Jimmy Carter critique également un système qui frappe à plusieurs niveaux, en visant directement les gouverneurs et les sénateurs. Cette généralisation est elle excessive ? D'autres échelons sont-ils concernés ?

Carter a raison de pointer la richesse des sénateurs. Une majorité d’entre eux sont millionnaires. Non pas du fait de leur activité législative mais parce qu’ils ont exercé avant d’être élu des métiers ou des fonctions extrêmement rémunératrices ou parce qu’ils sont les héritiers de grandes fortunes industrielles. S’il est exact que certains sénateurs ont pu faire campagne en injectant une partie de leur fortune dans la compétition électorale, d’autres s’en sont servis pour rembourser leurs dettes après avoir été battus.
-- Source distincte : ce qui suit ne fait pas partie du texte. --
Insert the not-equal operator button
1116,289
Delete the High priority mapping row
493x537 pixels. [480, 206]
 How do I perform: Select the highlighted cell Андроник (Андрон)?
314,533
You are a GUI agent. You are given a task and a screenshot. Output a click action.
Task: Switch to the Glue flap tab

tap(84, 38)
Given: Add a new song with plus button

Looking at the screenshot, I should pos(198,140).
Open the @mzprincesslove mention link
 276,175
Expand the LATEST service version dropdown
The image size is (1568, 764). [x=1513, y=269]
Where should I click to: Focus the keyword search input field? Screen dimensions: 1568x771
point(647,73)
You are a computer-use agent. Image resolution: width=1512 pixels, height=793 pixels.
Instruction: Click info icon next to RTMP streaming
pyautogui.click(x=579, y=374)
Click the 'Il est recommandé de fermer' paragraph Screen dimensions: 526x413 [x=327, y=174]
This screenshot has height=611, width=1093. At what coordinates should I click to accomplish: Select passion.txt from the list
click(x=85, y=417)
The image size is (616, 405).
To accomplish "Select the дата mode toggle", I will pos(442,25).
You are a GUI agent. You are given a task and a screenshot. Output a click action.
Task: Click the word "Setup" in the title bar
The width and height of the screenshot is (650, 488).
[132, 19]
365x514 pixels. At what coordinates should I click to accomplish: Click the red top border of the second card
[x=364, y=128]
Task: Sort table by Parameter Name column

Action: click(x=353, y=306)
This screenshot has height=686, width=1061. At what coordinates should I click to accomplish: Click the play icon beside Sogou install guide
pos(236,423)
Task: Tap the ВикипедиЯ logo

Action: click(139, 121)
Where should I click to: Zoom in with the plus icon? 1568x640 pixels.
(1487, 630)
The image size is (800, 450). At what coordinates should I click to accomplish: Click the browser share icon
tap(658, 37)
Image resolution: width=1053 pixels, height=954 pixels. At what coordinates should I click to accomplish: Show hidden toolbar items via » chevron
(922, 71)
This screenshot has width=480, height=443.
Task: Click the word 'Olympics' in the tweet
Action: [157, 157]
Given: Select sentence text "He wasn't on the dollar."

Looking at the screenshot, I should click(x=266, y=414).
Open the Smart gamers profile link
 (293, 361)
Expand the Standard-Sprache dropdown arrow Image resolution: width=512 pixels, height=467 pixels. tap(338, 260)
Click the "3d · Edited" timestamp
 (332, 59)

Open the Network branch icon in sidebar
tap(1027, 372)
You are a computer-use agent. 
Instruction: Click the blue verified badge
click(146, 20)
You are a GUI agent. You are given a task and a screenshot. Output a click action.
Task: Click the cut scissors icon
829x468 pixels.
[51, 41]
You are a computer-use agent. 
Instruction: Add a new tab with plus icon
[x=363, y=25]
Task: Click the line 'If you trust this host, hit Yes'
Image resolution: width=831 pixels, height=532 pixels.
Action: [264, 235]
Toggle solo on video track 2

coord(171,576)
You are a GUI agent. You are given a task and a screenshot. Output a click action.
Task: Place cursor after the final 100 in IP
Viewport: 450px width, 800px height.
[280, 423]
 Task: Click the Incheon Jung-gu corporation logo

C’est notamment le cas d’Hillary Clinton après avoir raté sa campagne des primaires contre Obama en 2008. Mais Carter a raison de dénoncer le poids trop important des grands donateurs dans les campagnes locales. C’est ce qui permet à des groupes d’intérêt d’influencer très tôt dans une carrière politique des candidats qui ne disposent pas de suffisamment d’autonomie financière. C’est le cas des frères Koch qui contribuent massivement à des campagnes locales pour le Congrès ou pour des postes de gouverneur. Le gouverneur actuel du Wisconsin et candidat Républicain à la Maison Blanche, Scott Walker, est considéré comme leur « poulain » dans la course de 2016. Cela dit, si l’argent a pris une place démesurée dans les campagnes électorales, cela ne garantit pas forcément le succès. En Europe, et en France en particulier, nombre d’élus locaux ou nationaux sont sous l’influence de lobbies en raison également de leurs convictions. D’autres entretiennent des relations de connivence avec le secteur privé afin de pouvoir se trouver une porte de sortie en cas d’échec. C’est ce système-là qui est vicié. L’argent, aux Etats-Unis, ne fait que renforcer la suspicion des électeurs vis-à-vis de leurs élus. Ce n’est pas pour rien que le Congrès est bien plus impopulaire que le Président. Parce que les citoyens savent qu’il est en partie paralysé par l’action des lobbies.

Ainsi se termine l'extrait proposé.